The world of finance is often depicted as a glamorous place where the money is plentiful, the cars are fast and the champagne flows freely. As Leonardo de Caprio showed in The Wolf of Wall Street, the highs of the finance industry can be very high.
But a series of mysterious disappearances and tragic deaths has thrown a spotlight on the dark underbelly of long hours, extreme pressure and a macho, take-no-prisoners culture.

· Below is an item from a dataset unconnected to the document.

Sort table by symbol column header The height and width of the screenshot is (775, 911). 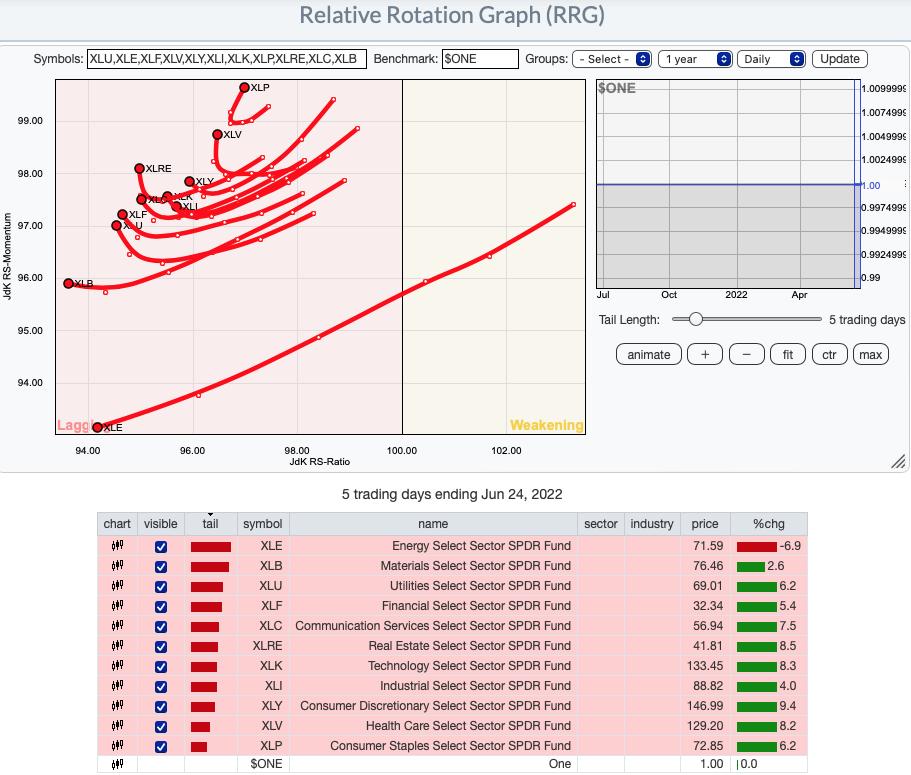263,524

The untimely demise of so many people begs the question, at what price success?
The latest in a string of tragic deaths of finance industry workers involved a 37-year-old JPMorgan executive who died from unknown causes at the start of February.

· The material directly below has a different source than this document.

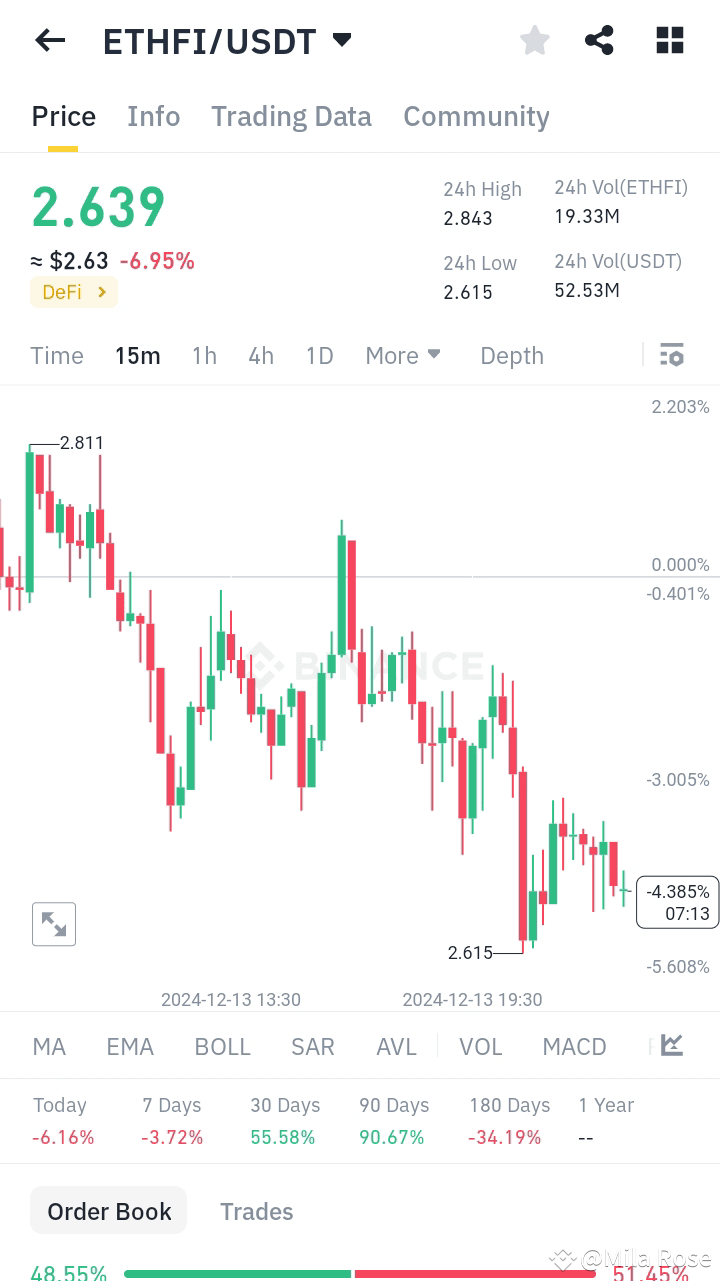Open the chart settings icon beside Depth
720x1281 pixels.
pyautogui.click(x=671, y=354)
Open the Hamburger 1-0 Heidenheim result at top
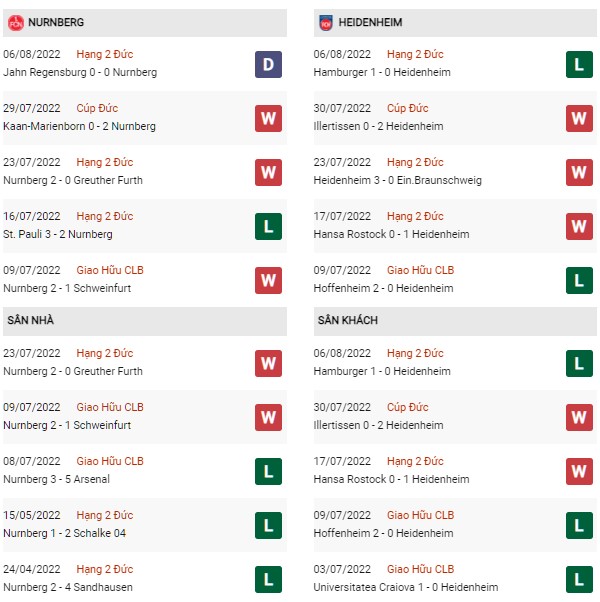The height and width of the screenshot is (602, 600). pyautogui.click(x=382, y=72)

According to the Financial Post, Ryan Crane, an executive director of a stock trading unit, died at his home in Stamford, Connecticut. Bloomberg quoted a spokeswoman for the state’s chief medical examiner who said the cause of Crane’s death would be determined when a toxicology report was completed in the coming weeks.
In January, a UK-based director at insurance group Swiss Re AG, was found dead in mysterious circumstances, reported the The Wall Street Journal. Also in January, David Bird, a finance industry reporter who worked for the Journal, left his New Jersey home for a walk and never returned, while in July last year The Independent reported the death of the 49 year-old CEO of Swisscom who suffered from chronic stress and had become “dangerously addicted” to his smartphone.

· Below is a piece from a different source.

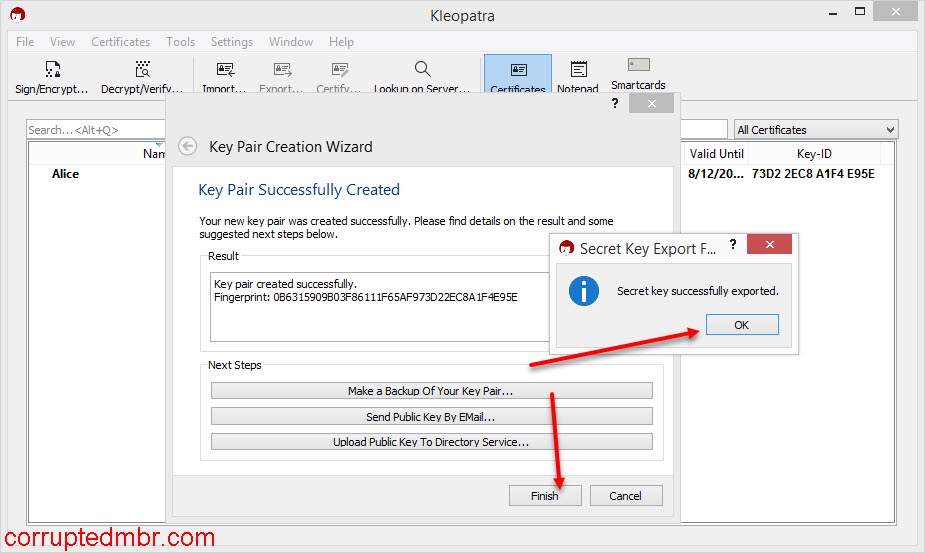
Task: Select the Alice certificate row
Action: (x=66, y=174)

Obviously, many industries are stressful and the reasons people die are not always related to work, but the spate of deaths of finance sector workers has not escaped the attention of the financial press.
For anyone working in the industry, the following list makes for grim reading.
• February 18: JP Morgan investment banker Li Junjie jumped to his death from the roof of the 30-storey Chater House in Hong Kong’s central business district. Shocked witnesses told The South China Morning Post that the 33 year-old resisted attempts to talk him down from the top of JP Morgan’s Hong Kong headquarters.
• February 4: Richard Talley, the founder and CEO of American Title Services in Centennial, Colorado, committed suicide by shooting himself with a nail gun. The 56 year-old was found dead in his garage with up to eight wounds in his torso and head. His death coincided with an investigation by state insurance regulators into the company he founded, according to The Denver Post.
• January 29: Mike Dueker, chief economist at Russell Investments, died from a 50-foot fall from a highway ramp down an embankment in Washington state. Local police were treating the 50 year-old’s death as a suicide, rt.com reported.
• January 28: Gabriel Magee, a vice president with JPMorgan’s corporate and investment bank technology arm, jumped to his death from the roof of the 33-storey Canary Wharf Tower in London. The 39 year-old fell from the top of the investment bank’s European headquarters at the peak of the financial district’s rush hour, The London Evening Standard reported.
• January 26: William Broeksmit, a recently retired executive at Deutsche Bank AG, was found dead at his home in London in an apparent suicide. Bloomberg quoted a spokesman for the London police as saying that authorities weren’t treating the death as suspicious.
• Week of December 8: Moritz Erhardt, an intern at the Bank of America, died of a seizure in the shower of his flat in London. His parents were concerned that the 21 year-old, an epileptic, was working through the night after he sent them emails at 5am and 6am, The Guardian reported.
• August 26: Pierre Wauthier, the chief financial officer at one of the world’s biggest underwriters, Zurich Insurance, was found hanging at his home in Zurich, Switzerland. CNNMoney reported that the 53 year-old left two suicide notes: one to his family, the other to his employer. The latter castigated Zurich’s chairman and Deutsche Bank CEO, Josef Ackermann, for his allegedly overbearing and toxic style of management.